My theoretical intervention is set around responses to three citizens who have been murdered by police---Freddie Gray, Korryn Gaines, and Akai Gurley. I explore the decision-making responsiveness in these scenarios in order to better understand how respondents' engagement or lack thereof is indicative of their relationships to dominant power. Even in cases where respondents are overtly resisting dominant power, I show how dominant agendas are continually reinforced when responsiveness is not addressing both subjectivity constraints and structural boundaries. When engagement fails to challenge, contest, and critique the dominant agenda in these ways, then we must couch successes and failures of engagement within the context of non-events and structural defeats.
After conducting in-depth interviews with long-term unemployed food stamp recipients from Chicago I point to autonomy as the key factor differentiating non-events---advocating an agenda that contradicts ones own---from paradigm-shifting responsiveness---addressing both subjectivity constraints and structural boundaries. We find this factor in the differences between respondents' interactions with SNAP---with unresponsive case workers, responding to unexpected cuts in benefits, etc.---as compared to these same respondents interactions during job seeking---with unresponsive employers, responding to unexpected cuts in jobs and wages, etc. What I find is that autonomy, while not guaranteeing anything, provides the necessary context for paradigm-shifting responsiveness to exist. People need autonomy to imagine resisting invisible power that specializes in convincing people that without access to power---in this case, through decision-making and agenda-setting authority---they should avoid observable conflict and find more productive outlets for expressing themselves. While respondents maintain their concerns, they express a false consensus (indicative of non-events) in spaces like the aid officer where access to power is ostensibly non-existent. Furthermore, the comparison to behaviors during job-seeking suggests that the false consensus shown in SNAP interactions is not solely tied to financial security; rather, this is a reflection of dominant power being organized in a way that diminishes autonomy and reproduces non-events.

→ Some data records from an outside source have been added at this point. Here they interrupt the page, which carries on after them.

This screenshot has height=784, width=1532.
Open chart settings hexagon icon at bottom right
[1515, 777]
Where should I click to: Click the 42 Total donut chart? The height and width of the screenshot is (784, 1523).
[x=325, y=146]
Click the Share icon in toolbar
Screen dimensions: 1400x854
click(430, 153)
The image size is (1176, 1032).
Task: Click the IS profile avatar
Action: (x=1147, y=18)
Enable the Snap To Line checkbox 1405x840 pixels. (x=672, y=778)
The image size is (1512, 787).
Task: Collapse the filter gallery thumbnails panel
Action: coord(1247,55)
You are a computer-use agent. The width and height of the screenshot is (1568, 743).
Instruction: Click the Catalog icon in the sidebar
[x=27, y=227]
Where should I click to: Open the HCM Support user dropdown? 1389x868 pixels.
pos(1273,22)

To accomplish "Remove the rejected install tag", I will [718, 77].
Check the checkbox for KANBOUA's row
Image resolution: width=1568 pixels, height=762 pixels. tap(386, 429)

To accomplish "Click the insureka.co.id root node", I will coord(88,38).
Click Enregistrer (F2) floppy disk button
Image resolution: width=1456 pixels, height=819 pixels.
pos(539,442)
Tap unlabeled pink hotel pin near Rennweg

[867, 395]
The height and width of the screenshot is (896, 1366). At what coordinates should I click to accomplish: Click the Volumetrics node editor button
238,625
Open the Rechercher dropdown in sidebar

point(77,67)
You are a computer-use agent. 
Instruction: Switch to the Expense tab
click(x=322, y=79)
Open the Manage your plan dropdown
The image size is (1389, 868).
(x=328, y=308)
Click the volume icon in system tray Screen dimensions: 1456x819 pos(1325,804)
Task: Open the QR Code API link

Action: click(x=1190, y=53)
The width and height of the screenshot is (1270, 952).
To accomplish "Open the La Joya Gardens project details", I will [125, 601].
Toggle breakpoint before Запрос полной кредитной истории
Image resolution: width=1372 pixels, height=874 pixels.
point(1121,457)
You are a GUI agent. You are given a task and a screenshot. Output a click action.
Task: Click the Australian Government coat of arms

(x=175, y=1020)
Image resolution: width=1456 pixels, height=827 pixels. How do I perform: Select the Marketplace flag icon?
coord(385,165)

Lastly, I conduct a nationally representative survey with a Black and Latino/a oversample. I use this survey to construct two scenario that reflect non-events in contradictory behaviors, attitudes, and actions surrounding government job creation, self and collective efficacy, financial security, and hard-work beliefs. I use a principal components analysis and OLS regressions to identify which respondents are most likely to hold these contradictory beliefs and fit in one of these scenarios, and I find that these non-events disproportionately include women, people of color, and women of color. I point to these findings as evidence of invisible power reproducing the ontological orders of white supremacy and hetero-patriarchy towards the exclusion of these historically marginalized groups. Moreover, I categorize neoliberalism as a form of invisible power inhibiting autonomy and produce non-events among women, POC, and women of color in the absence of observable conflict. This project gives scholars multiple methods of identifying, interpreting, and translating neoliberalism, and helps identify boundaries to engagement and research that can be addressed and possibly overcome with these tools.